Sans Superellipse Fyluh 9 is a very bold, wide, low contrast, italic, normal x-height font visually similar to 'Chewatext' and 'Jaturat' by Jipatype (names referenced only for comparison).
Keywords: sports branding, racing graphics, gaming titles, tech packaging, posters, futuristic, sporty, techy, aggressive, speedy, high impact, speed emphasis, modern industrial, display clarity, rounded corners, squared bowls, chamfered joins, tight apertures, forward slant.
A heavy, forward-leaning sans built from rounded-rectangle geometry. Strokes are thick and uniform, with corners consistently softened into superellipse-like curves and many terminals cut on a diagonal, creating a streamlined, engineered feel.

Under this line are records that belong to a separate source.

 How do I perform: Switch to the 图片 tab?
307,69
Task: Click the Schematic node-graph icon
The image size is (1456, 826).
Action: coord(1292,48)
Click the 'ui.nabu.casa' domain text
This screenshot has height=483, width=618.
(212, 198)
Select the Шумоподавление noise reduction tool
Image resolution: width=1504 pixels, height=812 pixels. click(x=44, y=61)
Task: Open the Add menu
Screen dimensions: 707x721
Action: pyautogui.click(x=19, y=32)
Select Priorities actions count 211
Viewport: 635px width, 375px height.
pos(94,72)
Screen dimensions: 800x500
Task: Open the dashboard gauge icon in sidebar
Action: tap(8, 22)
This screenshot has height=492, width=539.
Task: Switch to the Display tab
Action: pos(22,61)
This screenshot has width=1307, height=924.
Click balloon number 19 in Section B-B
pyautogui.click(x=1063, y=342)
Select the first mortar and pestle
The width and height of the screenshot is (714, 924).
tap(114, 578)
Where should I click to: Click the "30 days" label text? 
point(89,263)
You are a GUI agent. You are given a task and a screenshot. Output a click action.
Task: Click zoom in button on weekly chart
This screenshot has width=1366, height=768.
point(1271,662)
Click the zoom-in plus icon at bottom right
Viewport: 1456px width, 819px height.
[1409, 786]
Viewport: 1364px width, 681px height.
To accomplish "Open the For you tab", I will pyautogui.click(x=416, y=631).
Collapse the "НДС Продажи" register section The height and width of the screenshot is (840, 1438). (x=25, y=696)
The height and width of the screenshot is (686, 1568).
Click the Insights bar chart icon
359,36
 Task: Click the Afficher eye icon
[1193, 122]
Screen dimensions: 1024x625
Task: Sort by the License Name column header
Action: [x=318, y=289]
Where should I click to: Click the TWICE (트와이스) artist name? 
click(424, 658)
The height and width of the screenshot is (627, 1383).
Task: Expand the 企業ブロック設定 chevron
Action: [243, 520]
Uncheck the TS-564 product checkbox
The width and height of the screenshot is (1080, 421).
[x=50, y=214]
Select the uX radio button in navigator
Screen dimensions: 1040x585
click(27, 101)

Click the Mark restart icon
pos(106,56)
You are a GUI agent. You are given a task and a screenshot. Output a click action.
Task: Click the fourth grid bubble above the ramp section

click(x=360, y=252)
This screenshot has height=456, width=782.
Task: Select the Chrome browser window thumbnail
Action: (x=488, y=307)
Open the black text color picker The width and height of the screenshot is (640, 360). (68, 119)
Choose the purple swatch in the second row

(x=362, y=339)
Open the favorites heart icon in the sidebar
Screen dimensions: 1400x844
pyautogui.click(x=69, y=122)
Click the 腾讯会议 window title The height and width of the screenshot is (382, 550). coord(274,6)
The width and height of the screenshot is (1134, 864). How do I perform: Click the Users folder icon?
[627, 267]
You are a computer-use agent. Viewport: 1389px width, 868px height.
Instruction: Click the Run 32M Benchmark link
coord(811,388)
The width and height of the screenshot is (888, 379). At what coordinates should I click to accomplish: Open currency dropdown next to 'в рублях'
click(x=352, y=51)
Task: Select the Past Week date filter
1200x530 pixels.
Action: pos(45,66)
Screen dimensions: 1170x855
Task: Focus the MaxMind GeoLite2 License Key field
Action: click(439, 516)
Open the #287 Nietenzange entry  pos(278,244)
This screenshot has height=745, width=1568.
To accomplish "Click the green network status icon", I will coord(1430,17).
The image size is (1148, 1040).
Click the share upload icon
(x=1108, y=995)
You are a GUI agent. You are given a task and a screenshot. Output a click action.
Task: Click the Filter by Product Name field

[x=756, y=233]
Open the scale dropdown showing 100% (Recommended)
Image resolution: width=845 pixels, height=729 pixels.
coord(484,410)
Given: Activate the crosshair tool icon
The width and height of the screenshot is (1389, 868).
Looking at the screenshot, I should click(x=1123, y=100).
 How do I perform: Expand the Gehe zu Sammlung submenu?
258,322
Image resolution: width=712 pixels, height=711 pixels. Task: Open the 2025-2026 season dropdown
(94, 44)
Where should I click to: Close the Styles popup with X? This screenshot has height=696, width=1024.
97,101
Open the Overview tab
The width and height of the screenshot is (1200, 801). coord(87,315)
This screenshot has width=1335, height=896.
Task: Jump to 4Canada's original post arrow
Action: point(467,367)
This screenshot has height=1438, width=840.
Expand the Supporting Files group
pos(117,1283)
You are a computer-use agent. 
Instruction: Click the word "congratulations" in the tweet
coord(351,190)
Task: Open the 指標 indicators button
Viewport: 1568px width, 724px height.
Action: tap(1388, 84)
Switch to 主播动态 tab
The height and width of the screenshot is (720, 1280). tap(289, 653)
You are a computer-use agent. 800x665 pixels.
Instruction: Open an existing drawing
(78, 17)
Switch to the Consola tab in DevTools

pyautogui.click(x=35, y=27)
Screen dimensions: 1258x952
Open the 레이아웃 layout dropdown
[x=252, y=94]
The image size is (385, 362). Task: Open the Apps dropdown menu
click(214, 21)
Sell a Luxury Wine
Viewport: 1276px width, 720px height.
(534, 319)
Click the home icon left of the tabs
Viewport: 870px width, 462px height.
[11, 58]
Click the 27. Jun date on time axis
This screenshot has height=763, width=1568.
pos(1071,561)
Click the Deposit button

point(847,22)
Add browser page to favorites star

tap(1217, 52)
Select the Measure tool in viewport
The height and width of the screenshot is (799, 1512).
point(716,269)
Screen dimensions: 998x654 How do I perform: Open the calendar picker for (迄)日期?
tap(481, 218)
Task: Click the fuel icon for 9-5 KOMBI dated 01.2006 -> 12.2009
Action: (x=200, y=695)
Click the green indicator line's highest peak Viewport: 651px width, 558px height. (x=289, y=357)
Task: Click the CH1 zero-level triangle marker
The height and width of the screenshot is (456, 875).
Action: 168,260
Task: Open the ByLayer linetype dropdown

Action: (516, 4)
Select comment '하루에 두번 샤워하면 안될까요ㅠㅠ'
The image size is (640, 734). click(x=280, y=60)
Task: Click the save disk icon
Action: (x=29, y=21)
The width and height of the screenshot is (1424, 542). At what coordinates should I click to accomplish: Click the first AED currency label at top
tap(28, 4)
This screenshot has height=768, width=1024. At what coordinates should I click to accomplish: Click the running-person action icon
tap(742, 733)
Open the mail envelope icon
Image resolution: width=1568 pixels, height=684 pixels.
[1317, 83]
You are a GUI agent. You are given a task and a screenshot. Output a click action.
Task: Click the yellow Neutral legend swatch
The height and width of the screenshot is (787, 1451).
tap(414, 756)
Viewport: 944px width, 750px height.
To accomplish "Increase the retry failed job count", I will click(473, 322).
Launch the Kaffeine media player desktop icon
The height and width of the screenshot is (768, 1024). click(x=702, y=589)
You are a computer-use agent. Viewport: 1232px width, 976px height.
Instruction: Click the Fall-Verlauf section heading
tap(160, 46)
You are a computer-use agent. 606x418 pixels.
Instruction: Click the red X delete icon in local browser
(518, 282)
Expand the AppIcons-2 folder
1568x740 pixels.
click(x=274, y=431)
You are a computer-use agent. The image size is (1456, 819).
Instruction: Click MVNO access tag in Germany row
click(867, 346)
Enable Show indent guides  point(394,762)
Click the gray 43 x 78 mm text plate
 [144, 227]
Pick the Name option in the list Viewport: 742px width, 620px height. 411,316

Counters tend to be compact and rectangular, and several letters show closed or tightly pinched apertures, giving the face a dense, high-impact texture. The rhythm is energetic and slightly compressed in the vertical direction, with confident, blocky forms that stay consistent across caps, lowercase, and figures.
Best suited to short, prominent settings where its mass and slant can communicate speed and strength—team marks, racing or motorsport graphics, game UI headers and titles, tech/product packaging, and punchy poster headlines. It can work for brief subheads or callouts, but the dense counters and strong emphasis make it most effective at larger sizes.
The overall tone reads fast, modern, and performance-oriented, like lettering designed for motion and impact. Its angled cuts and compact counters add a hard-edged, technical attitude while the rounded corners keep it contemporary rather than brutalist.
The design appears intended to deliver a high-impact italic display sans with a sleek, modular construction, balancing sharp, aerodynamic cuts with rounded-rectangle softness for a modern, industrial look.
In text, the strong slant and tight internal spaces create a bold, continuous typographic stripe, especially in all-caps. The numerals follow the same rounded-rect construction, matching the letterforms closely and reinforcing a cohesive, display-forward voice.